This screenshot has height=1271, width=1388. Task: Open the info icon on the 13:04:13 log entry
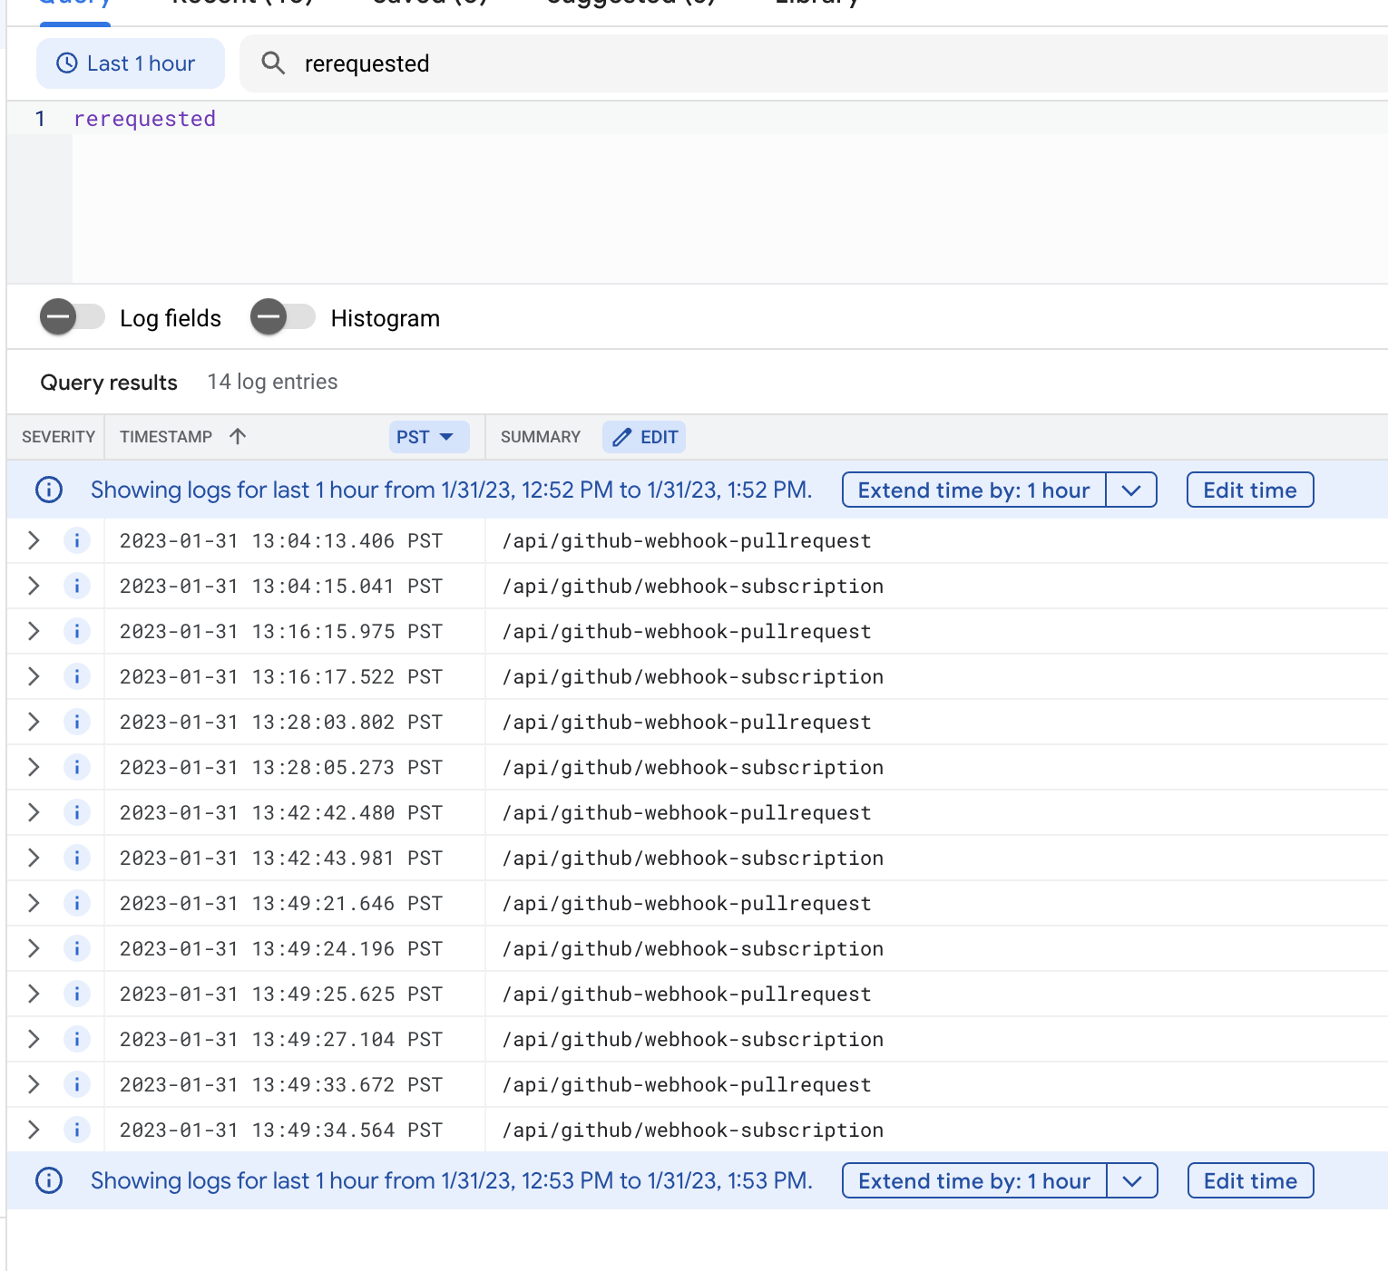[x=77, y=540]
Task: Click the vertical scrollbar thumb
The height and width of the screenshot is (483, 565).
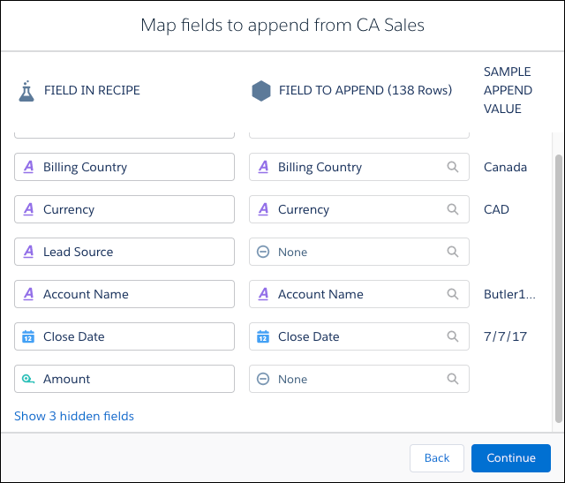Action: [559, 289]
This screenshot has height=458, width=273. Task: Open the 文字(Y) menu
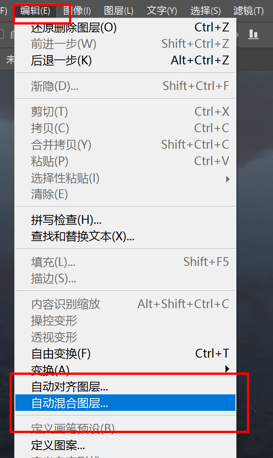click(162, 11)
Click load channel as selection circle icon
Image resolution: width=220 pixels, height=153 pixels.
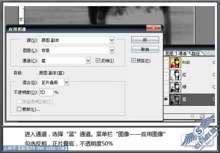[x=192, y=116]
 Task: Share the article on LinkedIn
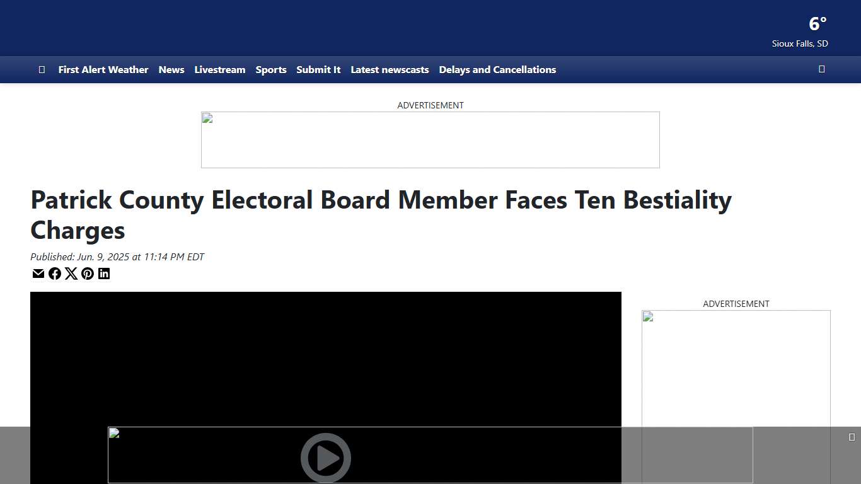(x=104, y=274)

Aim of the task - The data is to be printed again exactly, but without its pictures.

Answer for this exercise -
This screenshot has height=1271, width=1388. Task: Open the info icon on the 13:04:13 log entry
[x=77, y=540]
Task: Click the vertical scrollbar thumb
The height and width of the screenshot is (483, 565).
Action: [559, 289]
This screenshot has height=458, width=273. Task: Open the 文字(Y) menu
click(162, 11)
Click load channel as selection circle icon
Image resolution: width=220 pixels, height=153 pixels.
[x=192, y=116]
 Task: Share the article on LinkedIn
(x=104, y=274)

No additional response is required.